■ **MATERIAL SUPPLIED**:
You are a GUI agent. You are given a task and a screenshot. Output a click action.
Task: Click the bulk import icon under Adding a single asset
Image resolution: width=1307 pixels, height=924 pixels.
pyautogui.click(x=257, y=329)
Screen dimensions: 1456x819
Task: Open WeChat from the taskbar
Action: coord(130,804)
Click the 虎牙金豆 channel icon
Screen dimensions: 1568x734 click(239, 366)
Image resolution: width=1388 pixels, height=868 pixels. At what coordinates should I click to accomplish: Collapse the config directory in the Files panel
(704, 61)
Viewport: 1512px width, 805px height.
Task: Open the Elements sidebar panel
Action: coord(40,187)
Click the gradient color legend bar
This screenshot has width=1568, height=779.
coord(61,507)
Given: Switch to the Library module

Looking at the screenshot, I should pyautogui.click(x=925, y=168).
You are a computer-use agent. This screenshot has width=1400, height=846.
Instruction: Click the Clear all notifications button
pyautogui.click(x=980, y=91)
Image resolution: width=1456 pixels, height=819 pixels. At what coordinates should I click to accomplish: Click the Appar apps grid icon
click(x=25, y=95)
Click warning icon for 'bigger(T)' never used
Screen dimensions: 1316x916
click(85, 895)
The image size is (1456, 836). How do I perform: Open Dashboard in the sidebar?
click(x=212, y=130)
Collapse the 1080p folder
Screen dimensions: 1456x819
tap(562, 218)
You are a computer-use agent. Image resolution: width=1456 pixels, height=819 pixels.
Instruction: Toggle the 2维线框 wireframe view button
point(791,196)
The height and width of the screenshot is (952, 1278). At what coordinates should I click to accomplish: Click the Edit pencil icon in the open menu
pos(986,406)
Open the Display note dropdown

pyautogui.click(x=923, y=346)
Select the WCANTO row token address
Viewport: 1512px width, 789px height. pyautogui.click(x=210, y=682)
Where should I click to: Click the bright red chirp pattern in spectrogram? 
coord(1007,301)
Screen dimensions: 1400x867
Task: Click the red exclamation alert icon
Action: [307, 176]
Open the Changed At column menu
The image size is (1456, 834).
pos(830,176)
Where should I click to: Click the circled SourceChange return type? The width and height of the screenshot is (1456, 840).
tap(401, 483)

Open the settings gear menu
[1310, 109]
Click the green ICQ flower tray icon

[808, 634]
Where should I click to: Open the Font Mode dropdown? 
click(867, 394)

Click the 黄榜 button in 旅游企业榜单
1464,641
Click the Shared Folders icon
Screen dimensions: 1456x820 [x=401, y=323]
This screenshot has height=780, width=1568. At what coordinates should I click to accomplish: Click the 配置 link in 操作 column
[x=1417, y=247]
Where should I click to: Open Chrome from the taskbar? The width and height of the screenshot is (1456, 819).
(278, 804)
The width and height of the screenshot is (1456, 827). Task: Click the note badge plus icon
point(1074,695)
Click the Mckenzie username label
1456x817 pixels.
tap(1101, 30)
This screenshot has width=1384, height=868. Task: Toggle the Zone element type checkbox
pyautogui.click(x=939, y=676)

■ **EXERCISE INSTRUCTIONS**:
If a line in the data above holds the string "computer", report that line.

■ **SOLUTION TO THIS PROBLEM**:
You are a computer-use agent. This screenshot has width=1400, height=846.
You are a computer-use agent. Image resolution: width=1456 pixels, height=819 pixels.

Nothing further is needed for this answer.